*Your goal*
Using the material below, return exactly the lines between the one holding "487x344 pixels." and the one holding "Click the 登录", inclusive, and no others.
■ ■ ■ ■
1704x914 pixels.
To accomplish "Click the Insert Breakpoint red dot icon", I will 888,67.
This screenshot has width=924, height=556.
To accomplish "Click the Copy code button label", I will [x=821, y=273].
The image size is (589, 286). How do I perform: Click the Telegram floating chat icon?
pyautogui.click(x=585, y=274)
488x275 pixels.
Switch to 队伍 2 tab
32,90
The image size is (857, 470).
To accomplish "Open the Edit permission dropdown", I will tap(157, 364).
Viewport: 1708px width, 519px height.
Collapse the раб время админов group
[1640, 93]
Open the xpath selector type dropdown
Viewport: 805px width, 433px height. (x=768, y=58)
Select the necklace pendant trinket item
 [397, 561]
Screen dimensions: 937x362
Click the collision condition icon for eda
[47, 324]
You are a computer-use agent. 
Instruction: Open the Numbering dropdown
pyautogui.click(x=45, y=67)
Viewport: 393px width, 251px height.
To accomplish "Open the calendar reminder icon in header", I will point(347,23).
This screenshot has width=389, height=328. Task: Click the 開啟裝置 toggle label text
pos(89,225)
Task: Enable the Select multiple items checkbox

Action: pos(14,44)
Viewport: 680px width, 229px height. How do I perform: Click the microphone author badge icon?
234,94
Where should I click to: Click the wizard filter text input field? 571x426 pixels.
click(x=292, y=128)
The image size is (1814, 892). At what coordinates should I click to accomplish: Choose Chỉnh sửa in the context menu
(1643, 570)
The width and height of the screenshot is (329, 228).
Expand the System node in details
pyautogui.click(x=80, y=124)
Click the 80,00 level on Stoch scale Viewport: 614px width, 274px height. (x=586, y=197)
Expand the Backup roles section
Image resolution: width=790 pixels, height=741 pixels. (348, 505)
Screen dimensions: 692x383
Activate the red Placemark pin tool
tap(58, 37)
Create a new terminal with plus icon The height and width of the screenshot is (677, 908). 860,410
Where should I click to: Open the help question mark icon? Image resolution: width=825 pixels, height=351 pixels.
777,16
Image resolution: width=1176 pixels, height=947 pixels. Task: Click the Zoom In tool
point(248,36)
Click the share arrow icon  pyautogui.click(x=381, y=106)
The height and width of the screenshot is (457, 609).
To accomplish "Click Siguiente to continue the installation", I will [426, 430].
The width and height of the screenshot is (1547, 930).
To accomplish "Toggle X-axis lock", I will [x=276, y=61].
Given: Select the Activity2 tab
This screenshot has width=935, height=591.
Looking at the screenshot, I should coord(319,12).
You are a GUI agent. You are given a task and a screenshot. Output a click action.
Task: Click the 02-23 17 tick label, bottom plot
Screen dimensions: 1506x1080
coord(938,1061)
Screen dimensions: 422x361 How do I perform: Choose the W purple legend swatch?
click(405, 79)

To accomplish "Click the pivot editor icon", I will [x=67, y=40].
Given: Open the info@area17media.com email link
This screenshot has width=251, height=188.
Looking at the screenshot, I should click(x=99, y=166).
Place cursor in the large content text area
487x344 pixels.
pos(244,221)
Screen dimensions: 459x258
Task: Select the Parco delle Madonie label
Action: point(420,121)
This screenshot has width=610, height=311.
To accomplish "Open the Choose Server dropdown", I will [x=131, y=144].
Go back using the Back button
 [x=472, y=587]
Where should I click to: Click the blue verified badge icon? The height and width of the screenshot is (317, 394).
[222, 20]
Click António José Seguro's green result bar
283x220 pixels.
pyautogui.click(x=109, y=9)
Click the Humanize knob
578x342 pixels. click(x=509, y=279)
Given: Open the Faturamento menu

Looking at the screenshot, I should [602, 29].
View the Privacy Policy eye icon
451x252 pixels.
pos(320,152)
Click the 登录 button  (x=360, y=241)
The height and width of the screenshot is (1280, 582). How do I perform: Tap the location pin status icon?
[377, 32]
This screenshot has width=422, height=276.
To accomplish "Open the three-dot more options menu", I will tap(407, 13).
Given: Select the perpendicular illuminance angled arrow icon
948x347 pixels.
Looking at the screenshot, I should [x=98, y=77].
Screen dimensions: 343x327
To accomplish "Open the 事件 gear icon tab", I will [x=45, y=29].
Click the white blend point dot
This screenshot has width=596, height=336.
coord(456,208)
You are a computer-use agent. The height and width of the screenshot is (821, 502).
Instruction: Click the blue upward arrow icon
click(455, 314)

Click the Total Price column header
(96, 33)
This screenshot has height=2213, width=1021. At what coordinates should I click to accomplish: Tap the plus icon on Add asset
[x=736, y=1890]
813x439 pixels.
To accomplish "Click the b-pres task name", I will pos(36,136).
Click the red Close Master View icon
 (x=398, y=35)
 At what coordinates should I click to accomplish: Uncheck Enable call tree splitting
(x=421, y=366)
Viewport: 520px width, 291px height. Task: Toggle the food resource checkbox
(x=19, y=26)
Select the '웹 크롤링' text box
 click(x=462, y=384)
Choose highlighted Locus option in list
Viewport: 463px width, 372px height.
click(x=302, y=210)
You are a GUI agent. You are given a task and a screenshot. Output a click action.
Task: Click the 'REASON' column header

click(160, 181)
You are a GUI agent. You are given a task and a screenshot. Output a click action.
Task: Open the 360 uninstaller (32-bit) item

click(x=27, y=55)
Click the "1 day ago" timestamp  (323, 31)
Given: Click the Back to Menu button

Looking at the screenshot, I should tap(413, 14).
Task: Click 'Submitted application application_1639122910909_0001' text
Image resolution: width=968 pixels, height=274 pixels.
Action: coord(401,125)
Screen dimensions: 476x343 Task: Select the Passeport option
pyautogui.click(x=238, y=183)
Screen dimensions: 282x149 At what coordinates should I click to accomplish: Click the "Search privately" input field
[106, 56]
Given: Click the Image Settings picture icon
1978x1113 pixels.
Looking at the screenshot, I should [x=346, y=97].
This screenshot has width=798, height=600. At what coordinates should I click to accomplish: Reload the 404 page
■ ■ ■ ■
*Answer space*
487x344 pixels.
pos(244,221)
Screen dimensions: 459x258
Task: Select the Parco delle Madonie label
Action: point(420,121)
This screenshot has width=610, height=311.
To accomplish "Open the Choose Server dropdown", I will [x=131, y=144].
Go back using the Back button
 [x=472, y=587]
Where should I click to: Click the blue verified badge icon? The height and width of the screenshot is (317, 394).
[222, 20]
Click António José Seguro's green result bar
283x220 pixels.
pyautogui.click(x=109, y=9)
Click the Humanize knob
578x342 pixels. click(x=509, y=279)
Given: Open the Faturamento menu

Looking at the screenshot, I should [602, 29].
View the Privacy Policy eye icon
451x252 pixels.
pos(320,152)
Click the 登录 button  (x=360, y=241)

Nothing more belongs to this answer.